Data items:
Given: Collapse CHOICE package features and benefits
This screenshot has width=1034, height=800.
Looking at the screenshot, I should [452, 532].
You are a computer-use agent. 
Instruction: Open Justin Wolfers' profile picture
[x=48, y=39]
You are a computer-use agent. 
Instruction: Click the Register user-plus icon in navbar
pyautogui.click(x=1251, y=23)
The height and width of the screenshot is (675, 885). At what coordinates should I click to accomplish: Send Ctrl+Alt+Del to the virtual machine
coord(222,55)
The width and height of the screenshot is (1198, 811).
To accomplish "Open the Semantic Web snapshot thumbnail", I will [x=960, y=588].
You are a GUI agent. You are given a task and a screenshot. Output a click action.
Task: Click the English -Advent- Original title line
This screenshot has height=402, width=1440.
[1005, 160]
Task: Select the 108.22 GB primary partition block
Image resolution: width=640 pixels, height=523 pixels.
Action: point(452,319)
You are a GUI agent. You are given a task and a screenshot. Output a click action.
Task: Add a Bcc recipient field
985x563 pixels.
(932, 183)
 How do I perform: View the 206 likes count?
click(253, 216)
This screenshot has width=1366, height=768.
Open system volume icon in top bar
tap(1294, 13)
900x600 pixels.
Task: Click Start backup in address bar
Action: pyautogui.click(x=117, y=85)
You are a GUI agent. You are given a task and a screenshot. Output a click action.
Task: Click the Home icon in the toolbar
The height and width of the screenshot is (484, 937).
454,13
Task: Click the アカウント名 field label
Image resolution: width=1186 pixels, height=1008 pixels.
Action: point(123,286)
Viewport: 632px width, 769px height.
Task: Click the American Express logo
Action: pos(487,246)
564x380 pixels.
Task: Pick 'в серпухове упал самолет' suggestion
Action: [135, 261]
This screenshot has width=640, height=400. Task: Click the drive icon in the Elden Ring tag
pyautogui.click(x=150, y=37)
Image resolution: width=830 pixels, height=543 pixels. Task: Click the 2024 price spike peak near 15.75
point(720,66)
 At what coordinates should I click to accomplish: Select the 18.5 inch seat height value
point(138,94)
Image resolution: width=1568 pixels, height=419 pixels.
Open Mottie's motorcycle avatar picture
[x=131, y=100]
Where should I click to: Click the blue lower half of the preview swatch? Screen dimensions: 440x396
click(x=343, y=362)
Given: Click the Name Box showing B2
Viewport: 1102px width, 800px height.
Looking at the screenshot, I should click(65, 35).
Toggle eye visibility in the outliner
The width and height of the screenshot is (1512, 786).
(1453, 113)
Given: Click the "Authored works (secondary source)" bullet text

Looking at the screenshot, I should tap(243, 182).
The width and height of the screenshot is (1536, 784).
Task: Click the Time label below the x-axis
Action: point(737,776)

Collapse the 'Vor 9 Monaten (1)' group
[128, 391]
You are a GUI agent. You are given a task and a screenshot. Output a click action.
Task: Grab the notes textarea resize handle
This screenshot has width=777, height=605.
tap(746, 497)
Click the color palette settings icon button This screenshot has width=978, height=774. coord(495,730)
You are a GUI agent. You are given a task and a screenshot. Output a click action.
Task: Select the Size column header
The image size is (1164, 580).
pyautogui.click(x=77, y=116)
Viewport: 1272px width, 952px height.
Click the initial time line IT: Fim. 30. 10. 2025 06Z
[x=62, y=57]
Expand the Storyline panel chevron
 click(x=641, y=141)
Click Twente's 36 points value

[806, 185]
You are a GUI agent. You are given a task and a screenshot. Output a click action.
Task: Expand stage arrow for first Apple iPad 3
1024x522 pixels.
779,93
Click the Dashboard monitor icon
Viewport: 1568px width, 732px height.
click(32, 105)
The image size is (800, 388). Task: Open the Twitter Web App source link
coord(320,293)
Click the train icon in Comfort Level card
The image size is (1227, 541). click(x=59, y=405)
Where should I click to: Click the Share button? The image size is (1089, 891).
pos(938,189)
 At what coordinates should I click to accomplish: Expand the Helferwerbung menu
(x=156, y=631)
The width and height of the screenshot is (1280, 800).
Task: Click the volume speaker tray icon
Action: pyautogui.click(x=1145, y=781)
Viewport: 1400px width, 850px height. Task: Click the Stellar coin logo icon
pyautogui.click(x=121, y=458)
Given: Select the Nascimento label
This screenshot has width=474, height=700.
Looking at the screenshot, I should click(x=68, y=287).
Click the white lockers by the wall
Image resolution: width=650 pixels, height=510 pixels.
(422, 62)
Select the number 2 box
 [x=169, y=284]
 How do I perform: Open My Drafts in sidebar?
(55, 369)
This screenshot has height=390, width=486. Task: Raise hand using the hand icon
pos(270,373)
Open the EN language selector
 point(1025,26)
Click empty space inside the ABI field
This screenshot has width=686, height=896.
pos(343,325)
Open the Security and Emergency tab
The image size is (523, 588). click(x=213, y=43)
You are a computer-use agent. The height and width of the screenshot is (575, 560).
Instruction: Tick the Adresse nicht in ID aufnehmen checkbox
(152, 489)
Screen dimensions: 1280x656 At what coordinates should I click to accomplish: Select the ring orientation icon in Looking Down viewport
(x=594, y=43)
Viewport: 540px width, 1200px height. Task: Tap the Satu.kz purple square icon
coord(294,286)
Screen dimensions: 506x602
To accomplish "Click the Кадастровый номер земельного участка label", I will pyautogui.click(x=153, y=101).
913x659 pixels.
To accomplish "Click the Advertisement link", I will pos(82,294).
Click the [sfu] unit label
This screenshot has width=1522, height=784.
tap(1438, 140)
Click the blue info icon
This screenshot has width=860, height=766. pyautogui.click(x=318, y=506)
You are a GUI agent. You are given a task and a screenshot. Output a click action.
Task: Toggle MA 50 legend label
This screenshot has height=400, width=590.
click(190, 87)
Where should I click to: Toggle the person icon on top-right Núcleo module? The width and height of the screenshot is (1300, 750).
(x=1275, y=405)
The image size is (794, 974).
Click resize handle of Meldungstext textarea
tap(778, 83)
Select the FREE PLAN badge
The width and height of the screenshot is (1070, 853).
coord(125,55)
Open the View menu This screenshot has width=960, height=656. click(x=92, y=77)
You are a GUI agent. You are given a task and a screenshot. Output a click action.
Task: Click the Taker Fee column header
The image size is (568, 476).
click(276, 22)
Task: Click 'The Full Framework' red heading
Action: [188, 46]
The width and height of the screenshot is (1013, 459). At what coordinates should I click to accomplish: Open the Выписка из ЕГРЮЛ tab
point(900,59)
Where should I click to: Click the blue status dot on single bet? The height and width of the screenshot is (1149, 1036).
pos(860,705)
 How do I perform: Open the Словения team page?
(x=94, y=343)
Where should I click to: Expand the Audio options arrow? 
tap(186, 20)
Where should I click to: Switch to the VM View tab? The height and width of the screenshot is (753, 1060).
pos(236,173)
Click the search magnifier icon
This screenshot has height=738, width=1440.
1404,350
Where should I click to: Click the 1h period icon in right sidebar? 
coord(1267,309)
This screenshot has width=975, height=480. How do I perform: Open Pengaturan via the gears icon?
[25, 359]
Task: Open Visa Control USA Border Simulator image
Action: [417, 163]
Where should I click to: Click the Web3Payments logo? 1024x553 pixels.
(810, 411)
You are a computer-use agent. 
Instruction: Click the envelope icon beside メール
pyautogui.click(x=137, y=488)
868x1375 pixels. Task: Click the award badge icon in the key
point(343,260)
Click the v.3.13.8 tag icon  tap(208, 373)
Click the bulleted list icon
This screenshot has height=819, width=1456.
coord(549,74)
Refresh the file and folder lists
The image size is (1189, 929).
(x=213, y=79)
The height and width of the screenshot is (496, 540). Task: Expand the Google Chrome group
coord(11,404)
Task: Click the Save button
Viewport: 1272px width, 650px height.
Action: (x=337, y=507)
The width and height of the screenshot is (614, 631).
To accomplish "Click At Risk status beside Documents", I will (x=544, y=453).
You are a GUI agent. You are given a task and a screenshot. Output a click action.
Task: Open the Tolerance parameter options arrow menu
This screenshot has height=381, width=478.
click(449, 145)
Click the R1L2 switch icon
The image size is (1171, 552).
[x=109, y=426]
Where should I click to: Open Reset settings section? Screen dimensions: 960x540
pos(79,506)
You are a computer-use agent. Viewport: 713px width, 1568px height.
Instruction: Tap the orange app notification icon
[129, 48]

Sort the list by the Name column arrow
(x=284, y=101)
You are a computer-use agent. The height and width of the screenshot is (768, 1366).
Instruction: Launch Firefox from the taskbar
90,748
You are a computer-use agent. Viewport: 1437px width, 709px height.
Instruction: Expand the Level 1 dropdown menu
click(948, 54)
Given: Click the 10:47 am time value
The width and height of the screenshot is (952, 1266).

**What the task requires**
Find each line of the data above that holds the word "computer", then copy it.

**Result of the task**
You are a computer-use agent. 
You are a computer-use agent. 
You are a computer-use agent. The height and width of the screenshot is (575, 560).
You are a computer-use agent. 
You are a computer-use agent. Viewport: 713px width, 1568px height.
You are a computer-use agent. The height and width of the screenshot is (768, 1366).
You are a computer-use agent. Viewport: 1437px width, 709px height.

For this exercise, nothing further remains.